As Albertarecorded a newrecord for single-day COVID-19 cases, the fifth one in a week, Albertans are left wondering what next steps to take when it comes to new restrictions.
On Sunday, the province reported 1,584 new cases of COVID-19 with 4,309 active cases in the city of Edmonton, a rate of 421.8 per 100,000 people.
During a Thursday emergency advisory committee meeting, Mayor Don Iveson asked Dr. Michael Zakhary what the trigger points would be for stronger COVID-19 measures to be brought in.
Zakhary, a medical officer of health for the Edmonton Zone, said that’s a policy decision for Alberta Health.
“At the moment we haven’t had information from Alberta Health about the triggers for the next action,” he said.
Not having detailed information on when and how new restrictions may come down is frustrating, said Coun. Andrew Knack in an interview Sunday.
He said at the beginning of the pandemic it was easier for the community to come together when Dr. Deena Hinshaw, Alberta’s chief medical officer of health, and Premier Jason Kenney explained the scope and scale of the province’s COVID-19 situation with modelling in April.
“To date, we don’t even have new modelling based on everything we’ve learned over the last eight months,” Knack said.
“So that’s challenging for everyone, including folks in municipal government, to know what the right actions are to help minimize the impact to people’s health as well as to our economy.”
The city could help if it had information on triggers for new restrictions as well as when they might loosen.

PROVIDED MATERIAL:
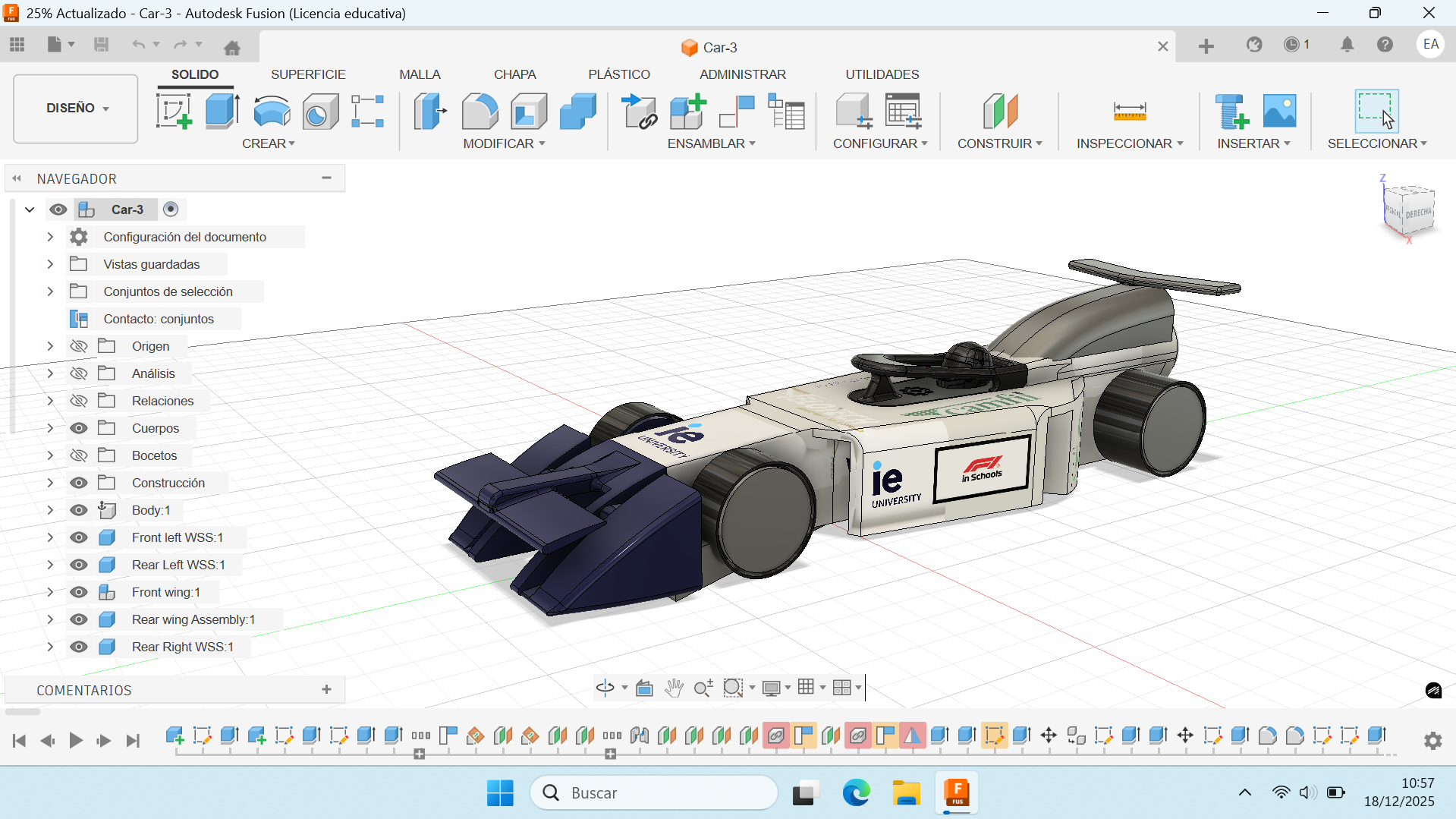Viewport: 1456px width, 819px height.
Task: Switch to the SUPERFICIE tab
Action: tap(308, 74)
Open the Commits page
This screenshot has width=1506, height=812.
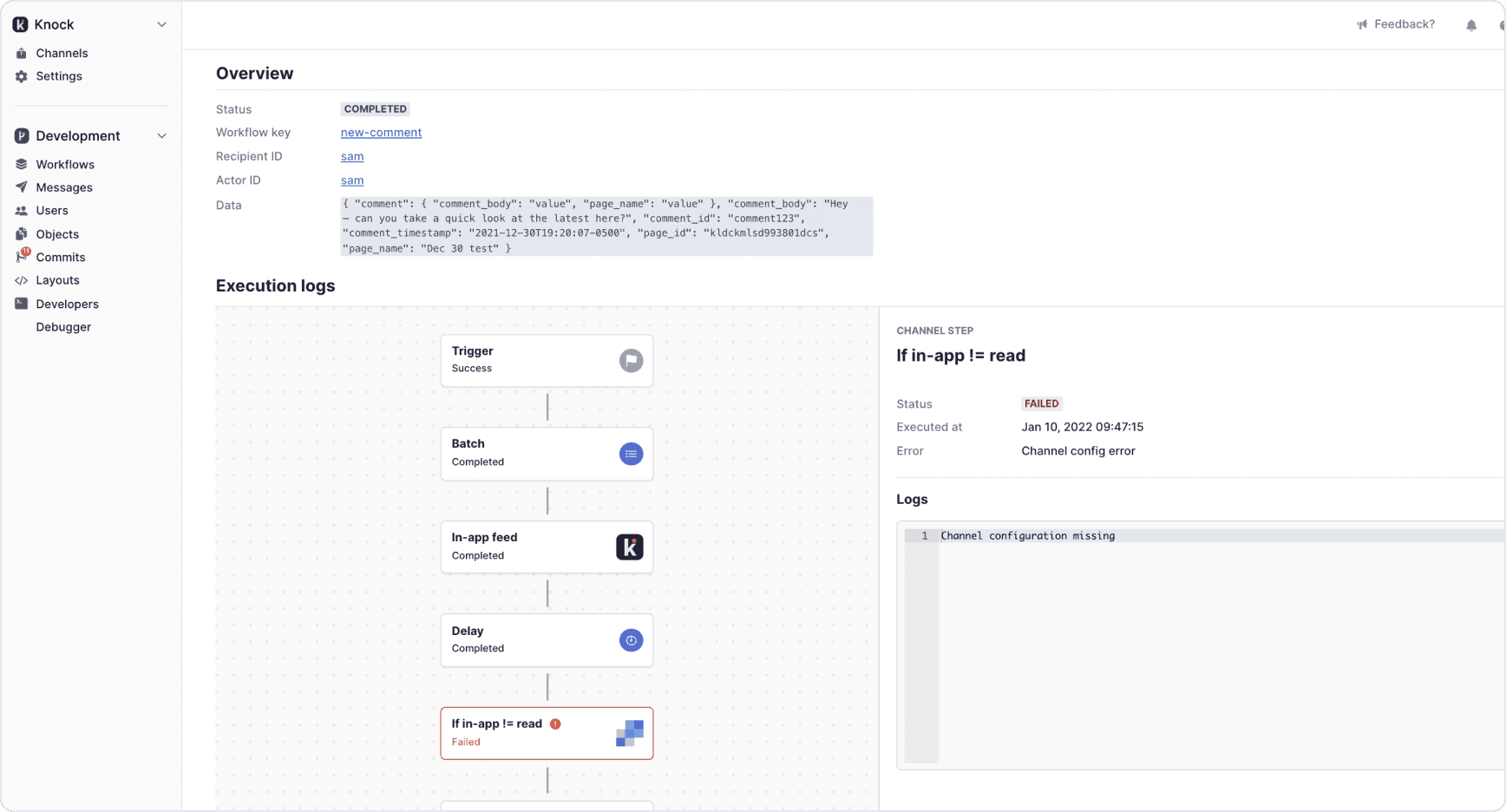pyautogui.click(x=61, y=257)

WHAT NEEDS TO BE DONE: Reproduce the entire article above on Edmonton and Alberta's COVID-19 restrictions word for word.

ANSWER TO THIS PROBLEM:
As Albertarecorded a newrecord for single-day COVID-19 cases, the fifth one in a week, Albertans are left wondering what next steps to take when it comes to new restrictions.
On Sunday, the province reported 1,584 new cases of COVID-19 with 4,309 active cases in the city of Edmonton, a rate of 421.8 per 100,000 people.
During a Thursday emergency advisory committee meeting, Mayor Don Iveson asked Dr. Michael Zakhary what the trigger points would be for stronger COVID-19 measures to be brought in.
Zakhary, a medical officer of health for the Edmonton Zone, said that’s a policy decision for Alberta Health.
“At the moment we haven’t had information from Alberta Health about the triggers for the next action,” he said.
Not having detailed information on when and how new restrictions may come down is frustrating, said Coun. Andrew Knack in an interview Sunday.
He said at the beginning of the pandemic it was easier for the community to come together when Dr. Deena Hinshaw, Alberta’s chief medical officer of health, and Premier Jason Kenney explained the scope and scale of the province’s COVID-19 situation with modelling in April.
“To date, we don’t even have new modelling based on everything we’ve learned over the last eight months,” Knack said.
“So that’s challenging for everyone, including folks in municipal government, to know what the right actions are to help minimize the impact to people’s health as well as to our economy.”
The city could help if it had information on triggers for new restrictions as well as when they might loosen.